■ Goal of the exercise:
Having found the line containing "Click the red warning icon in Identité" in the records below, copy that line and each later one exactly, dropping pictures.
Available data below:
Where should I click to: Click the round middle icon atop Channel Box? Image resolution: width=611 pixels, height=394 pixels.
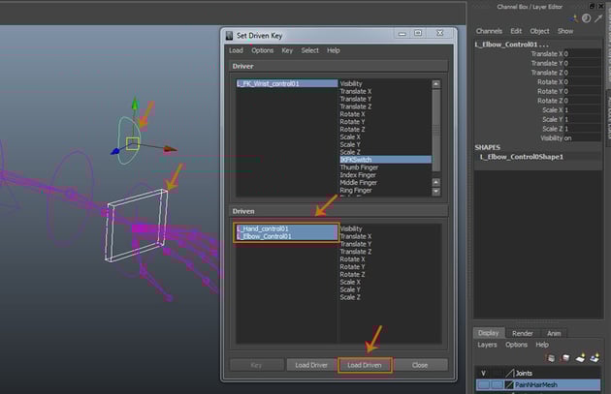(587, 17)
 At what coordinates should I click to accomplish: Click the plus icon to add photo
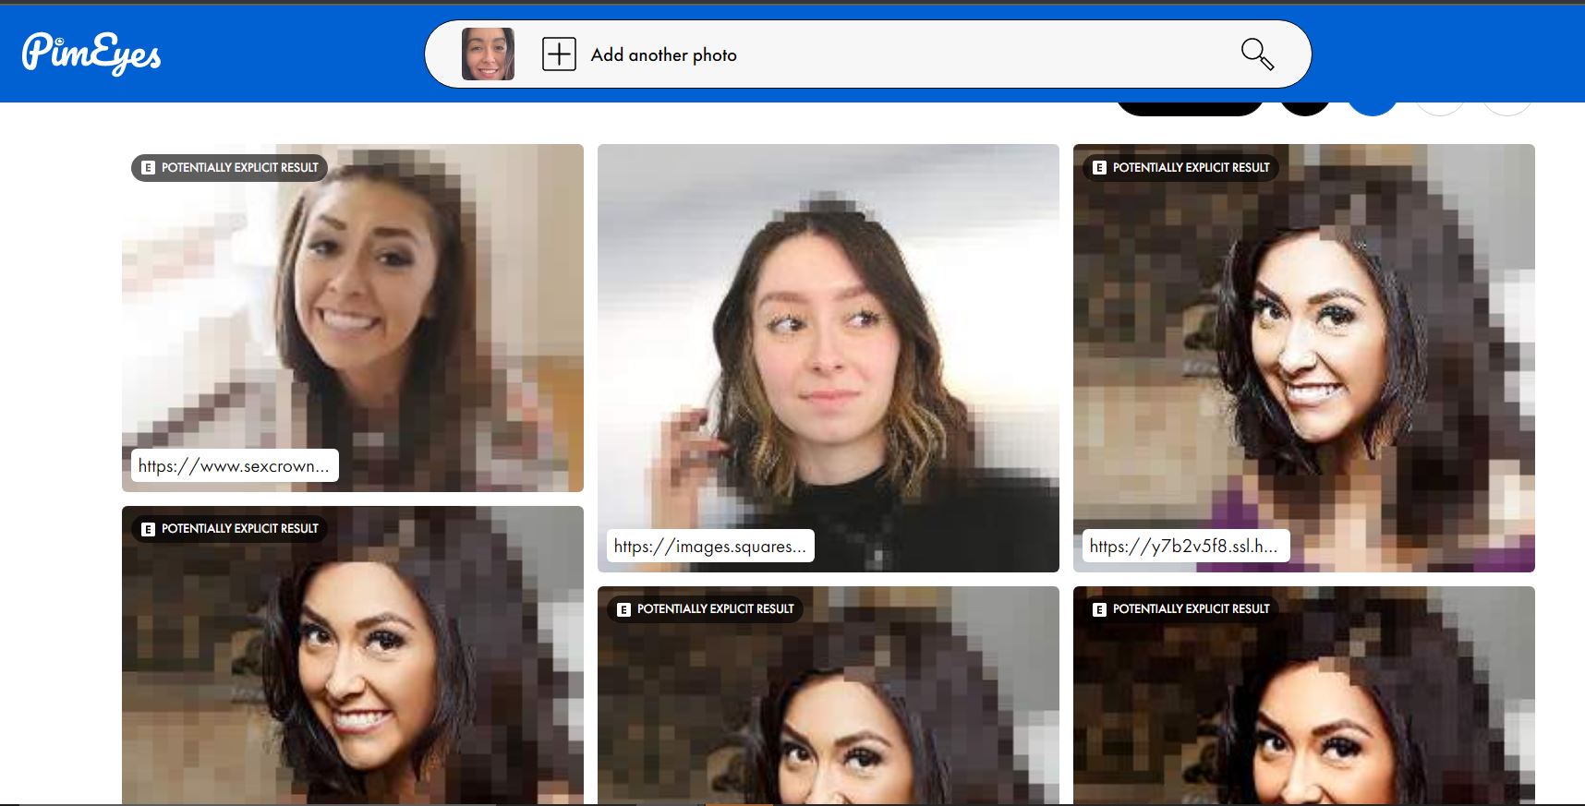(x=559, y=54)
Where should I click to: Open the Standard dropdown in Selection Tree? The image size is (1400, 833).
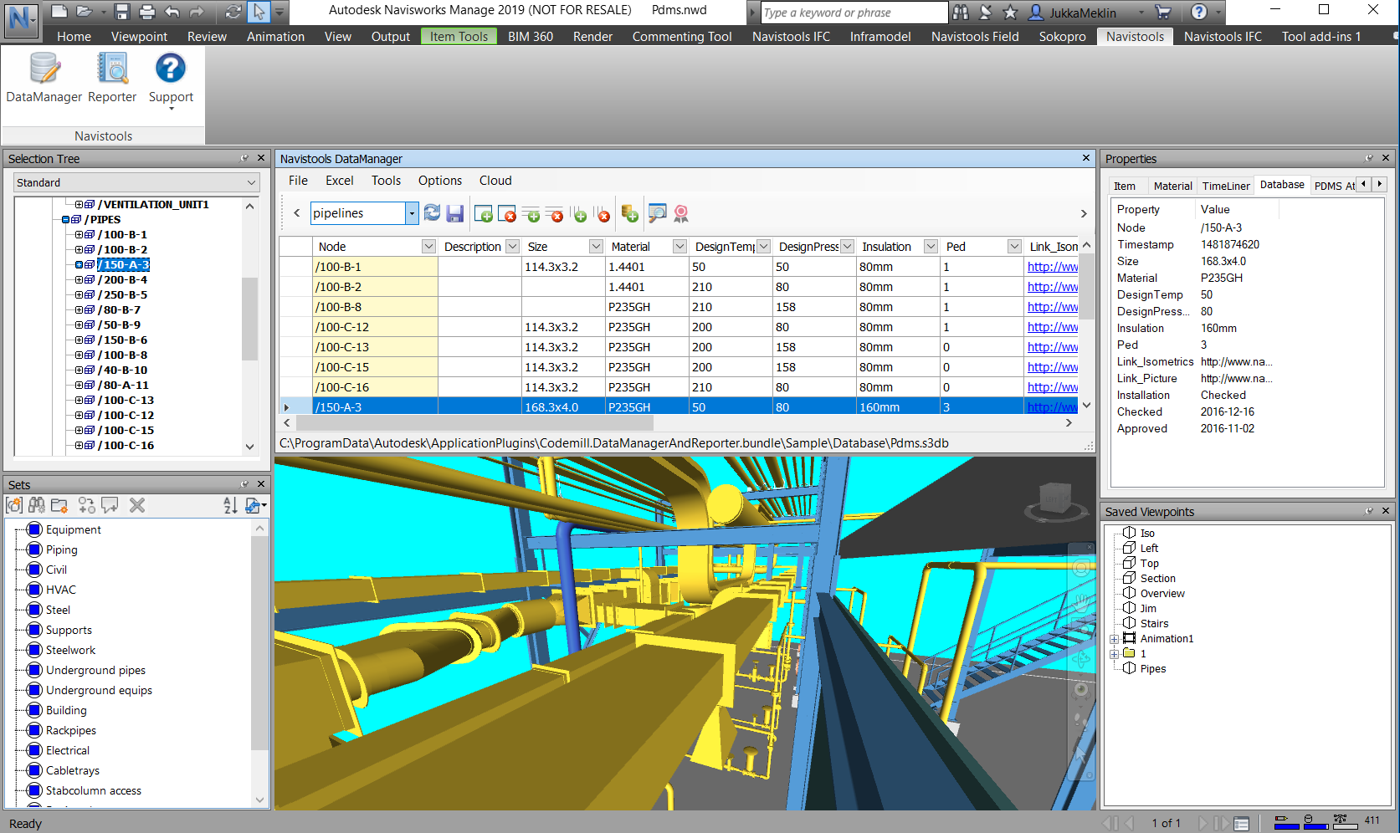pos(251,182)
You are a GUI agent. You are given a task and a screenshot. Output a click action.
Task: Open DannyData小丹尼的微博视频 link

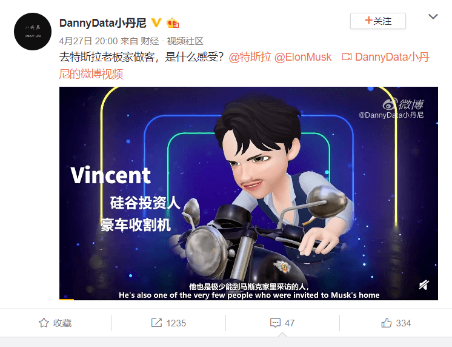tap(244, 66)
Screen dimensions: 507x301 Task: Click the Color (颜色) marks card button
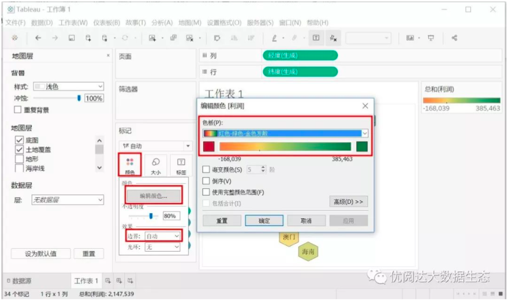(x=130, y=166)
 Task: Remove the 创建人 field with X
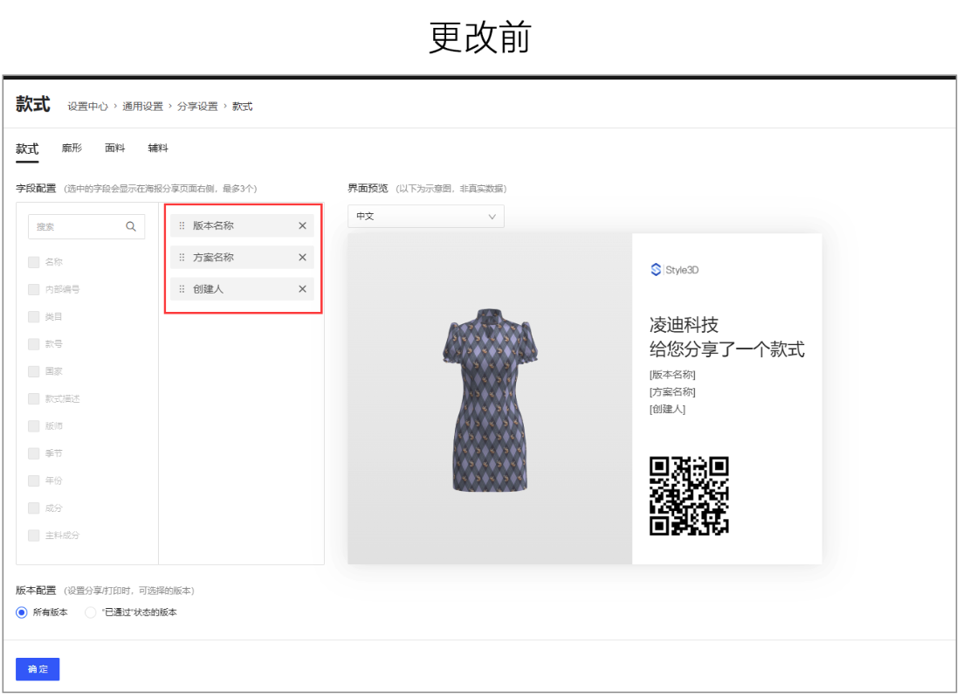302,289
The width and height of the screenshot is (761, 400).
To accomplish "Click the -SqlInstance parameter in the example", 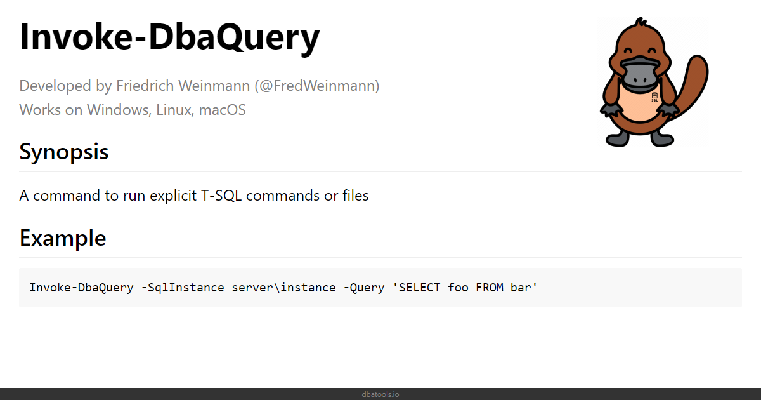I will point(183,288).
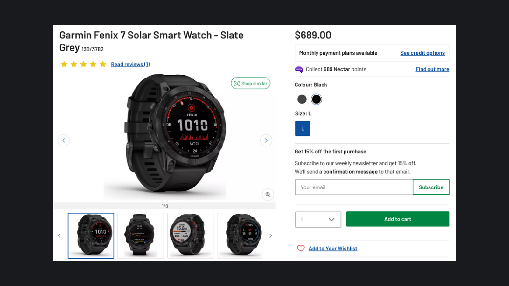This screenshot has height=286, width=509.
Task: Choose size L option
Action: (x=303, y=128)
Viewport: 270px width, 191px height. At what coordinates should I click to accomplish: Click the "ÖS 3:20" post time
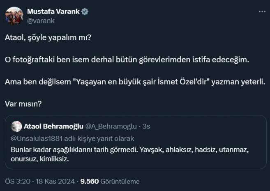[x=16, y=181]
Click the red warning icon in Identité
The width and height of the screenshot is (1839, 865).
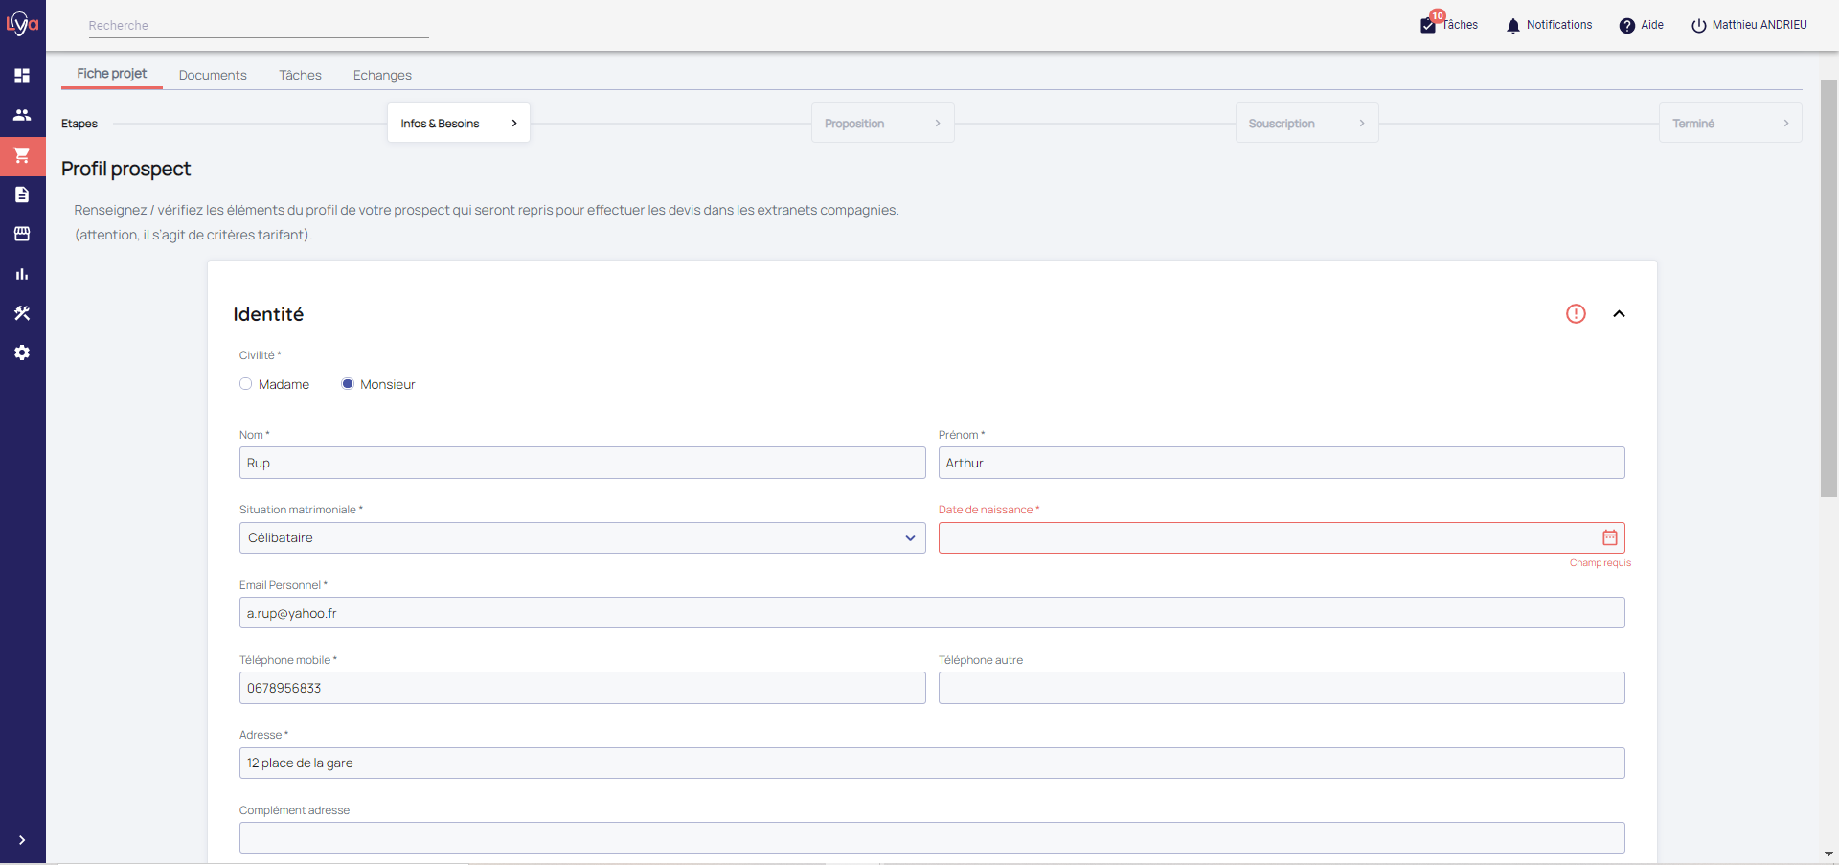(x=1576, y=314)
End of Available data.
■ Answer box:
Click the red warning icon in Identité
The width and height of the screenshot is (1839, 865).
(x=1576, y=314)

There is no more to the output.